Turista rapinato di un orologio da 130mila euro
Una volta portata a termine la rapina, il giovane è fuggito di corsa raggiungendo il complice che lo attendeva poco distante a bordo di uno scooter
Lo avevano seguito per diversi minuti, aspettando il momento giusto per entrare in azione. Un turista statunitense è stato aggredito nel cuore di Napoli per rapinargli un prezioso orologio Patek Philippe Nautilus in oro rosa, del valore di circa 130mila euro. A distanza di oltre un mese dai fatti, i carabinieri del Comando Provinciale di Napoli hanno eseguito un'ordinanza di custodia cautelare agli arresti domiciliari nei confronti di due giovani ritenuti responsabili della rapina. I destinatari del provvedimento sono Antonio Iair, 21 anni, e Raffaele Fani, 27 anni, entrambi residenti nei Quartieri Spagnoli e già noti alle forze dell'ordine. L'episodio risale allo scorso 6 giugno, quando la vittima aveva appena concluso una cena in compagnia della moglie e della figlia in un ristorante del centro cittadino.

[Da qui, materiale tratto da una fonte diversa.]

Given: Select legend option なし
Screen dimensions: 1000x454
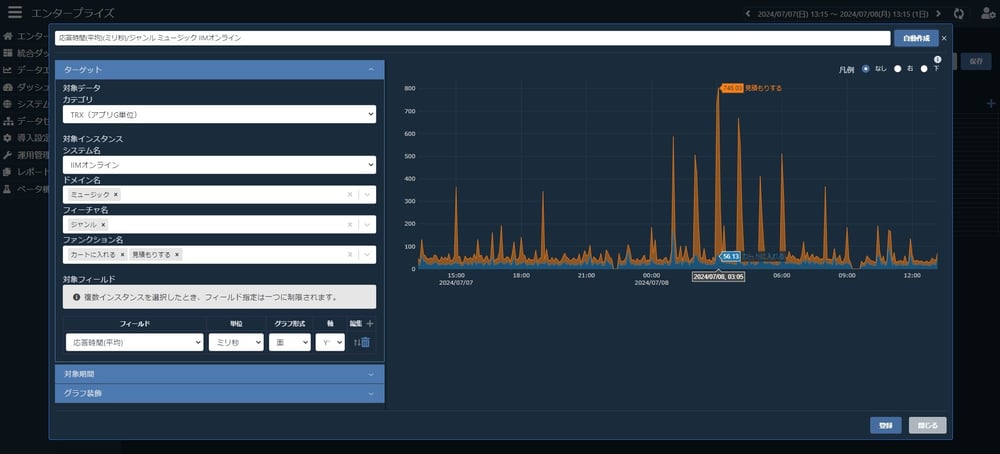Looking at the screenshot, I should pos(866,69).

Secondo la ricostruzione degli investigatori, il turista sarebbe stato seguito dai due rapinatori fino all'uscita del locale. A quel punto il 21enne gli si è avvicinato tentando di strappargli dal polso il costoso orologio. La vittima ha cercato di opporre resistenza, ma l'aggressore ha aumentato la violenza dell'azione, provocandogli lesioni al polso pur di impossessarsi del prezioso segnatempo.
Una volta portata a termine la rapina, il giovane è fuggito di corsa raggiungendo il complice che lo attendeva poco distante a bordo di uno scooter. I due si sono poi allontanati rapidamente facendo perdere le proprie tracce.
Le indagini
Determinanti per l'identificazione dei presunti responsabili sono state le immagini registrate dalle telecamere di videosorveglianza installate nella zona. I filmati hanno immortalato i due mentre percorrevano più volte via Nardones, probabilmente per individuare la vittima e scegliere il momento più favorevole per colpire.
Gli investigatori hanno concentrato l'attenzione su alcuni particolari rivelatisi decisivi: una tuta Adidas indossata dal 21enne e gli occhiali da sole portati dal complice nonostante fosse quasi sera. Attraverso le registrazioni di altre telecamere, comprese quelle presenti nei Quartieri Spagnoli, i carabinieri hanno ricostruito tutti gli spostamenti dei due.
Grazie anche all'analisi del percorso effettuato e all'utilizzo di strumenti di ricostruzione delle immagini, è emerso che i due sarebbero rientrati nelle rispettive abitazioni per cambiarsi d'abito prima di mettere a segno il colpo. In alcuni filmati sono stati ripresi a volto scoperto, circostanza che ha consentito agli investigatori di identificarli con certezza, essendo entrambi già conosciuti dalle forze dell'ordine.
Orologio ancora introvabile
Durante le perquisizioni eseguite contestualmente alla notifica della misura cautelare, il prezioso Patek Philippe non è stato recuperato. Per questo motivo le indagini proseguono per individuare eventuali complici e accertare se l'orologio sia stato affidato a una rete di ricettatori.
Gli investigatori non escludono inoltre che dietro la rapina possa esserci un'organizzazione più ampia, con persone incaricate di individuare le vittime, seguirne gli spostamenti e segnalare ai rapinatori il momento più opportuno per entrare in azione. Proprio su questa ipotesi i carabinieri stanno concentrando i successivi approfondimenti investigativi.